A Simple Guide To Eating Protein
Protein is a macronutrient that supports your body in many things such as stabilizing blood sugar levels, achieving a state of satiety, curbing sugar cravings and repairing muscles post workout. There are lots of different ways to consume protein, be it animal and / or plant sources. The key is quality! Don’t buy into gimmicky protein powders and supplements unless you really need them. The goal is to opt for real whole foods that have been sourced responsibly. Below are some of my favorite protein rich foods and ways to enjoy them:
Animal proteins include those from both the land and the sea. Look for pasture-raised and organic eggs and poultry, wild and sustainably caught fish and shellfish, and 100% grass-fed and organic meat etc. Eggs make for the perfect breakfast as they contain a good source of both protein and fat with fat-soluble vitamins. There’s nothing like grilled chicken or pan-seared salmon on top of a big leafy green salad for lunch. Slow cooked red meat like beef and lamb is delicious when served with baked root vegetables such as carrots and parsnips.
Bone broth made with the bones from animals raised and fed 100% organically on grass is full of bioavailable protein in the form of amino acids such as collagen and gelatin. Drink it as a tea, use it to cook whole grains and legumes in place of water, and make delicious soups with it. Also check out this article: "The Ultimate Guide to Bone Broth".
Legumes include beans, peas and lentils. I love to put beans in my salads, peas in my stir-fry or use them as a side dish, and lentils in my bone-broth based soups along with a ton of veggies for a plant-based protein hit.
Nuts and seeds are loaded with fiber, beneficial fats and plant-based protein. Lather almond butter on a brown rice cake or some apple slices for a satisfying snack, sprinkle hemps seeds on your morning steel cut oats, add a couple of tablespoons of ground flax to your smoothies, and enjoy homemade trail mix using all your favorites including pumpkin seeds and cashews. Did you know that quinoa is technically a seed and is a complete source of protein, meaning it contains all 9 essential amino acids?

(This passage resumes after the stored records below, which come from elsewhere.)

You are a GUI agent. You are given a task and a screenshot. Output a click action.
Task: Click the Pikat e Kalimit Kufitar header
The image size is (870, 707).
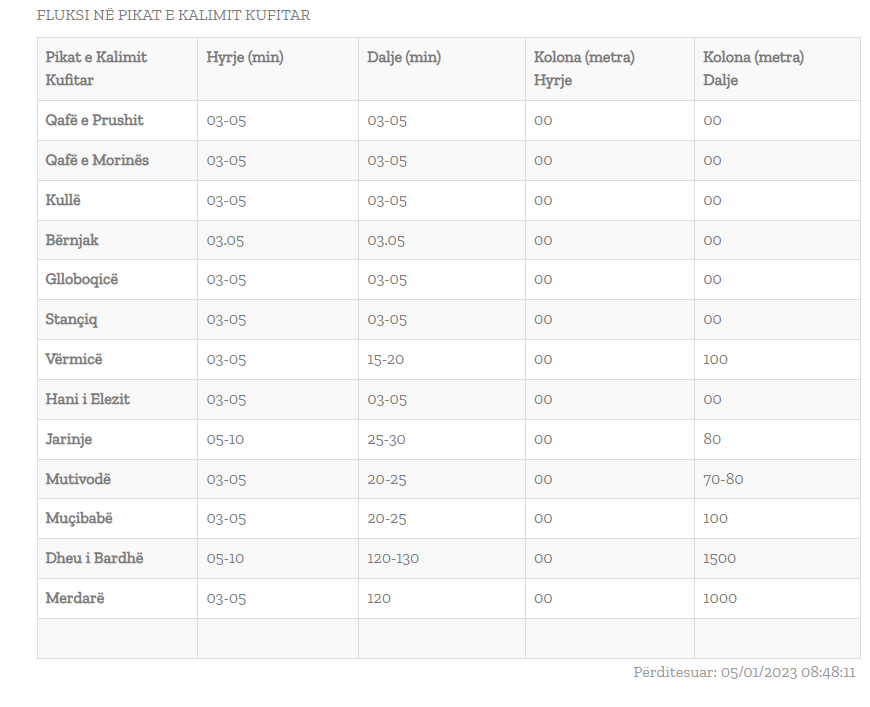tap(96, 69)
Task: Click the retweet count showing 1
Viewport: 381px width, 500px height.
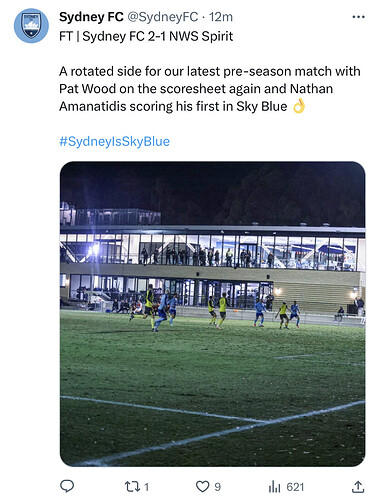Action: tap(146, 487)
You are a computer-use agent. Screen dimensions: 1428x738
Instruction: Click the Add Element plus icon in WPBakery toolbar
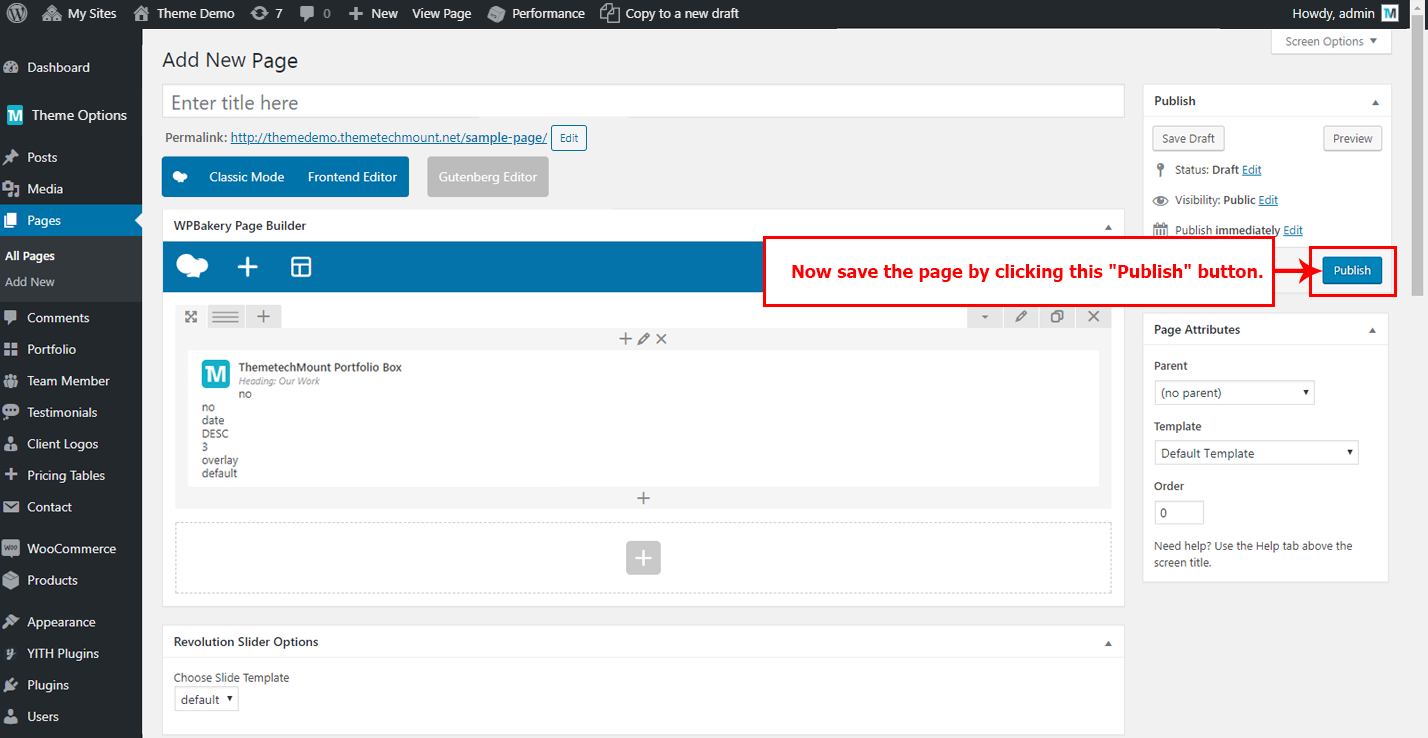coord(247,266)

Whole grains are grains that you have cooked on the stovetop yourself! Some of my favorites include steel cut oats, buckwheat, wild rice and brown rice. Others include millet, teff and amaranth, all of which are gluten free. While considered a dense source of carbohydrates for energy, most whole grains contain a decent amount of protein too, especially buckwheat, amaranth and wild rice.
Microalgae include spirulina and chlorella. Both can be added in small amounts to green veggie juices and smoothies. Some people even like to add them to kale chips or green veggie soups. This source of protein is very easy to digest.